Dashboarding is a concept that involves displaying key performance indicators (KPIs) on a screen for operators to view and make instantaneous informed decisions about production. It is customized for each facility to highlight the data that matters most. This data is typically aggregated and shown on one screen to be used as a main viewport into the system.
Reports are useful for looking at historical data. They allow you to set pre-defined parameters to pull up information that has happened in the past. This can be good for looking at what happened last shift, last week, or last month. The data is static and often exportable in PDF or CSV formats for further data mining and analysis at meetings. What if you want to access to what is happening right now? Reports don’t work very well for this purpose. It would require setting parameters, pulling up multiple reports, and trying to understand how all values integrate together. By the time this happens, your data is old and no longer applies to what you were trying to figure out in the first place.
Instead, it is far more valuable to have a single page that takes totals, averages, and percentages from the database and displays them in a way that gives a holistic view of how well your system running. The dashboard user experience is designed to show this in a series of graphs, charts, maps, and colours to make things easy to understand. Targeting a certain number of items for a shift? Show the percentage of these items that are finished items. Curious about the makeup of item orders for the week? Graph the totals as a pie chart to show the distribution. It sounds like a simple concept, but it can make a huge difference when trying to make informed decisions.

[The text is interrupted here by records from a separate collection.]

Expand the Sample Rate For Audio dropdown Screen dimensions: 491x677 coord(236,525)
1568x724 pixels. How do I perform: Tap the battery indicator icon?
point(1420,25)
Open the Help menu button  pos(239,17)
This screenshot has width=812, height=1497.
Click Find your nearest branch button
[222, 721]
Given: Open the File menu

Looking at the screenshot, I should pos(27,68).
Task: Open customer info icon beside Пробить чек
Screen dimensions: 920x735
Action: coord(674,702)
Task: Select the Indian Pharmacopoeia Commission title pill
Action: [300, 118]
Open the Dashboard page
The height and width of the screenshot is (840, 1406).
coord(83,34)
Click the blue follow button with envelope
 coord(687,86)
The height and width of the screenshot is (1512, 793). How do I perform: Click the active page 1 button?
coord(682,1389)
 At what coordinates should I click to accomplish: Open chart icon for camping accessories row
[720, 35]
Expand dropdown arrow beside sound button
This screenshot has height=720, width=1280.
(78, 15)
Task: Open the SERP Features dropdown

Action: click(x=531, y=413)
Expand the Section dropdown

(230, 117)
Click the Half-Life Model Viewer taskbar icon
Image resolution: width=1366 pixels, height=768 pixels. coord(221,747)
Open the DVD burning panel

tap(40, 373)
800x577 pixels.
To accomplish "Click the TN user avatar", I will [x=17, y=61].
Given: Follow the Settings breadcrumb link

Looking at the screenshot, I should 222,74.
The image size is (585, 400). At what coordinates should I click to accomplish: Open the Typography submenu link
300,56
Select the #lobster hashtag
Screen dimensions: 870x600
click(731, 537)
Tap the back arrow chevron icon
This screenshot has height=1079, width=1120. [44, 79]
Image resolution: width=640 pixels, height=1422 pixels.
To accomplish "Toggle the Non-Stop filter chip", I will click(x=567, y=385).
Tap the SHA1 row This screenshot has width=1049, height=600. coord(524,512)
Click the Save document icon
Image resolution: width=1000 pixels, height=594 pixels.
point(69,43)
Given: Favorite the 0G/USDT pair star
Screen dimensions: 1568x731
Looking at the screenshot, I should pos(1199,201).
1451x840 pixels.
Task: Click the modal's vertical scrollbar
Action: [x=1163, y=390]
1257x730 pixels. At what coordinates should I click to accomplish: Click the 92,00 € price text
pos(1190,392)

Dashboards and trending aren’t anything new, but porting them to the web often brings up complexities that your contractor may not know how to deal with. Working with HTML standards and supporting multiple browsers can be a headache. If you choose a company that is inexperienced with web solutions, your operators may find it difficult to trust the data, but choosing a company with web application experience will result in a quick migration and user adoption. Senior management and decision makers can get at the data without having to install cumbersome software or making a trip across the facility to view it in a control room. By bringing a dashboard out of a desktop application and moving it into a webpage opens up a whole new world of possibilities.